Голубая Елань - страница 9

стр.

— Ха-ха!

Бросились застоинцы в бор. Гонцов в первую же неделю натаскал бревен на целый дом.

«Ха! Вот и у Кости домишко будет не хуже важенинских», — радовался он.

Но приехал из Таловки комиссар с кожаной «рукавицей» у пояса и строго-настрого приказал:

— Власть — трудящимся. Без эксплуататоров. Лес — народное достояние. Прошу в моем присутствии выбрать лесного сторожа. А кто самовольно рубил — к ответу.

Пришлось ездить, хлопотать… И хотя добился Гонцов в уземотделе ордера на «строевую древесину», все это его не радовало. Жизнь пошла путаная, как заячий след: «Куда ступить?».

Война, приметами которой были вдовьи слезы, нищие ребятишки да калеки, перестала быть войной в тридевятом царстве, в тридесятом государстве: в Пруссии да в Галиции. Она надвигалась. Называли знакомые места: Уфа, Пермь, Екатеринбург. Война подходила к Застойному. В Важенинском краю у Афони Чирочка колчаковская солдатня горланила песни, пугала большевиками… Но того, кто кормил окопную вошь, не запугаешь. В сограх собиралась «зеленая армия». И, как только из Застойного бежал последний казачий разъезд, а по инициативе Гонцова на церквушке ударили во все колокола, как только что-то запылило вдали, — первыми вошли в село Семен Тимофеев, Максим Базанов, Степан Грохов и еще с полсотни веселых оборванцев, пропахших хвойным дымком и багульником Голубой Елани — ме́ста столь же жуткого, сколь и привольного.

Вечером пришли красные. Снова приехал из Таловки человек. Он объявил, что отныне и навсегда будет советская власть, а потом «мировая революция».

Был выбран первый председатель, Максим Базанов. Ставил он на бумажки, исписанные размашистой скорописью Семена Тимофеева (именуемого не писарем, а секретарем), печать с серпом и молотом да три буквы своей фамилии «Баз», так как больше грамоте не разумел. Жизнь покатилась своим чередом. Из Таловки наезжали редко. Застоинцы же радовались, что власть установилась крепкая, никто их не тревожит.

— Жить можно, — облегченно вздохнул Гонцов и подыскал по дешевке плотников — рубить новый дом для сына — Кости.

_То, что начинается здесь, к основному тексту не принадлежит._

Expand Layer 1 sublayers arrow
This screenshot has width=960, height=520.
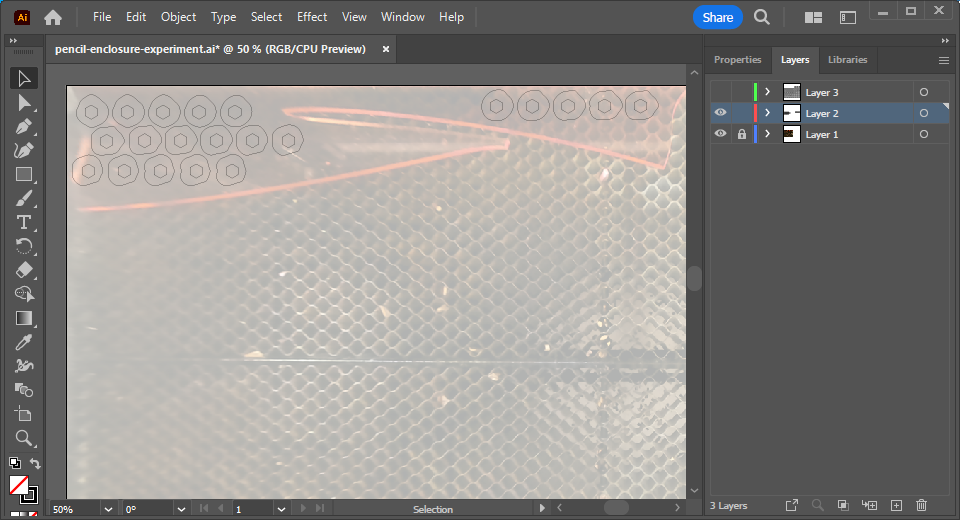[767, 134]
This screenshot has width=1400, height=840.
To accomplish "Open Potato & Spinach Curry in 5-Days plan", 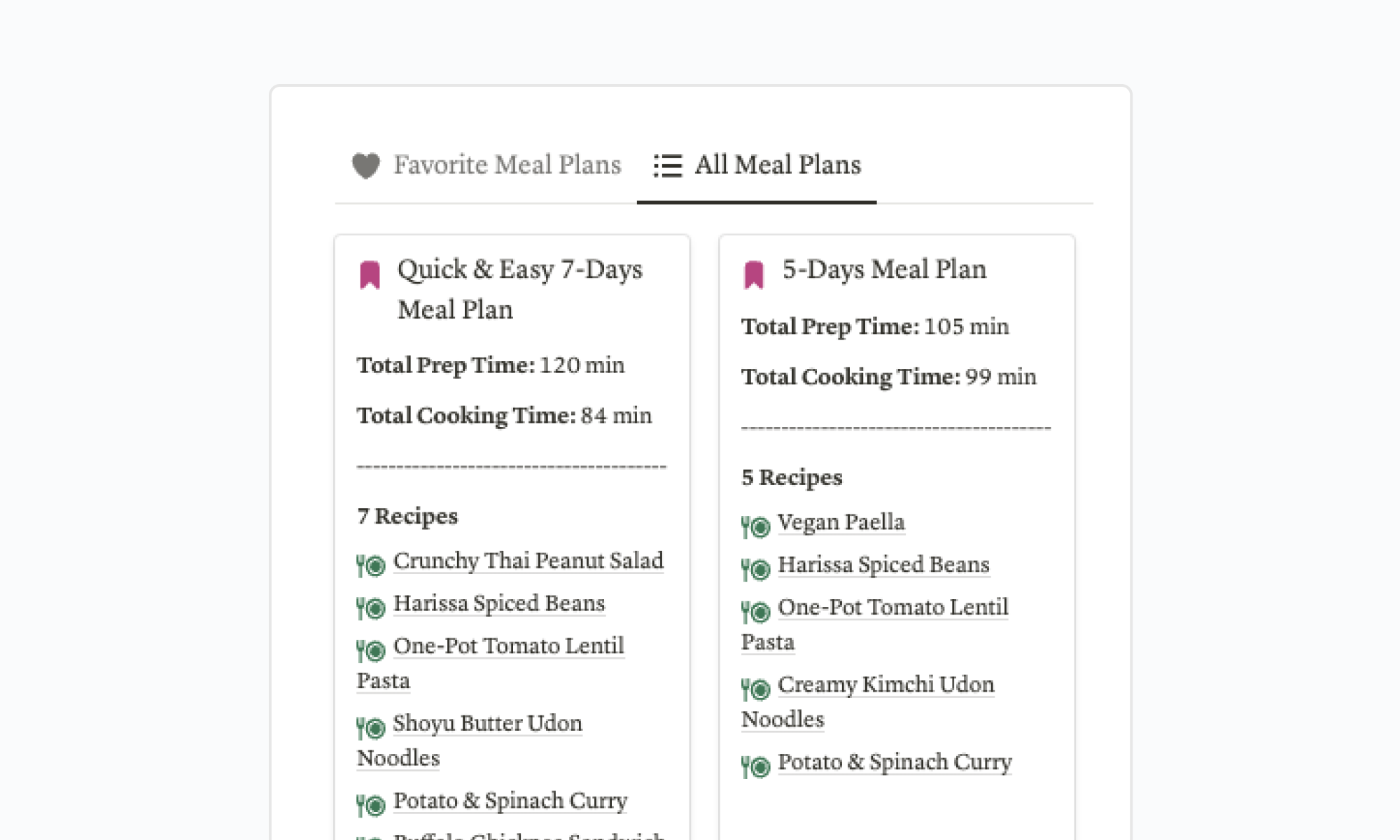I will [895, 762].
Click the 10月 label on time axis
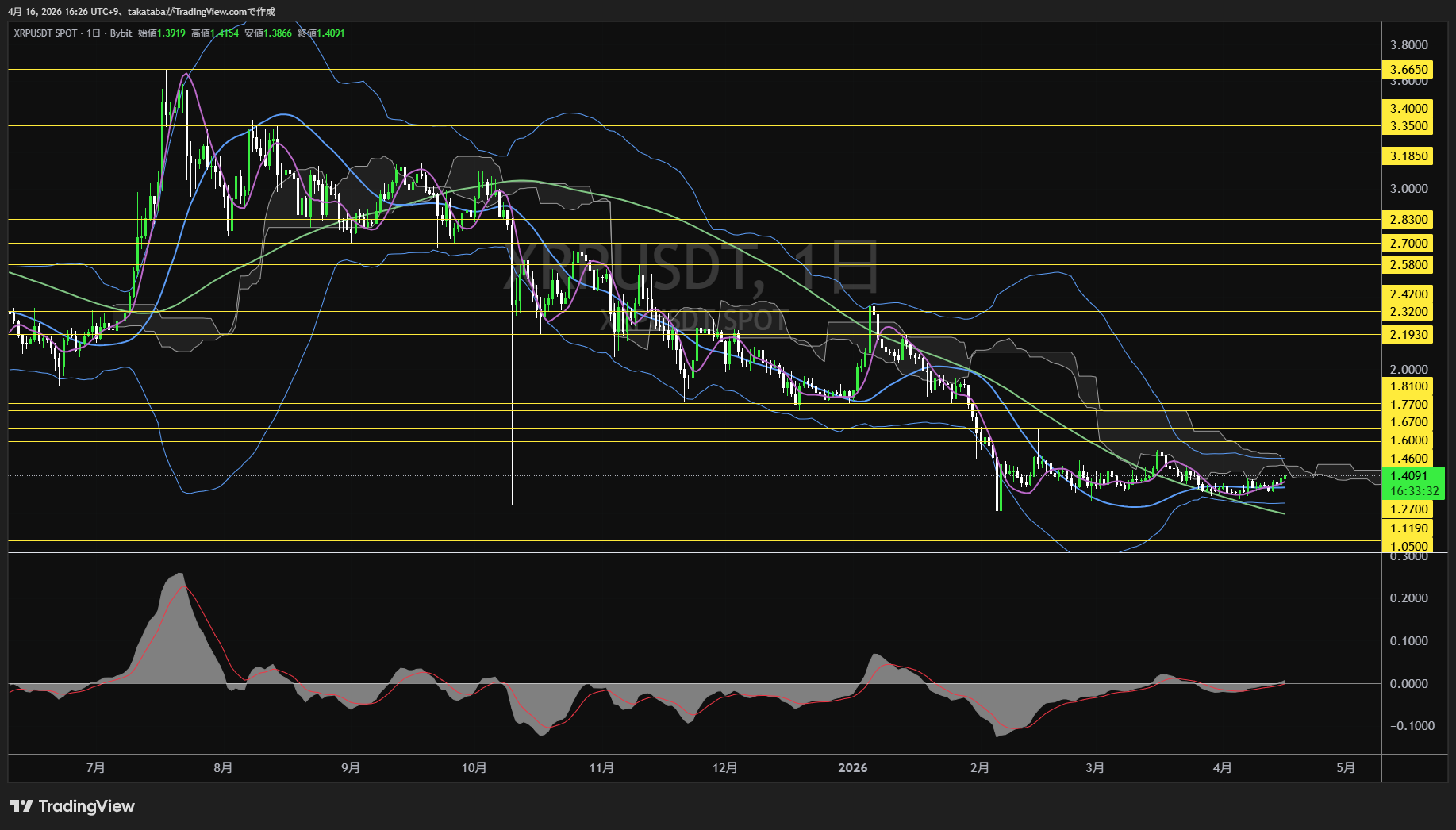 [x=474, y=768]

Братья Важенины налегли на посев.

«Не уступлю», решил Гонцов и тоже стал арендовать у бедноты земельные участки. И по-прежнему безлошадная голь пошла по срокам в кулацкую кабалу. Но это только казалось, что все идет по-прежнему. Кое у кого все чаще рождалась мысль: «Буржуя покончили. Дойдет и ваш черед, живоглоты проклятые!».

4

…Тихонько три раза стукнул Ваня в оконную раму. Сразу, будто кто ждал этого сигнала, за темным стеклом раздался голос:

— Кто там?

Все так же тихо, словно боясь нарушить покой летней ночи, Ваня ответил:

— Мам, открой. Это я…

В избе пахло сырым чистым полом и пряным разнотравьем. Ванина мать — тетка Орина, как ее звали все в Застойном, — была женщиной пожилой, с сухоньким морщинистым лицом, седыми волосами, но ее молодили большие серые глаза и постоянная добродушная улыбка. Орина слыла на селе знахаркой. Она знала, где какие растут травы, какую они утоляют боль. Пучки порезной, болиголова, купавки, земляного ладана, адамовой головы, донника и многих других трав висели повсюду. Сегодня их запах был особенно резок и прян.

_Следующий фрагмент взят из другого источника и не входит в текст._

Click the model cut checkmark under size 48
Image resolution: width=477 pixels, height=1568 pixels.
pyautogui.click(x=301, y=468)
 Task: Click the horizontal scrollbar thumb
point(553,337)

— Что так поздно, сынок? — участливо спросила Орина.

— Пешком шел.

— Что же, на станции наших никого не было?

— Никого.

Орина вздохнула, помогла сыну снять тяжелую сумку.

— Тяжесть какую нес… книги опять?

— Книги, мама, — ответил Ваня, — интересные все.

— Ну уж, у тебя интересные все. Тятенька родимый. Есть-то хочешь?

— Хочу.

— Погоди, огня вздую.

Через минуту на столе, рядом с маленькой керосиновой лампочкой, стояла кринка с молоком и на сковородке лежал кусок морковного пирога.

— Засох, поди? Весь день в печке.

Ваня вымыл руки, сполоснул лицо и, утираясь, участливо спросил:

— Сама-то ела?

— Ела, ела. Все ешь. Мне не оставляй.

Ваня сел за стол, а мать встала к шесточку и, подперев голову рукой, не спускала с сына глаз. Все в ней дышало любовью. Всякое движение сына, как в зеркале, отражалось на ее лице. Улыбался он — радость так и брызгала из ее глаз, задумывался — и волна беспокойства пробегала по ее лицу.

— Может, выписаться тебе, сынок?! — вдруг робко спросила мать.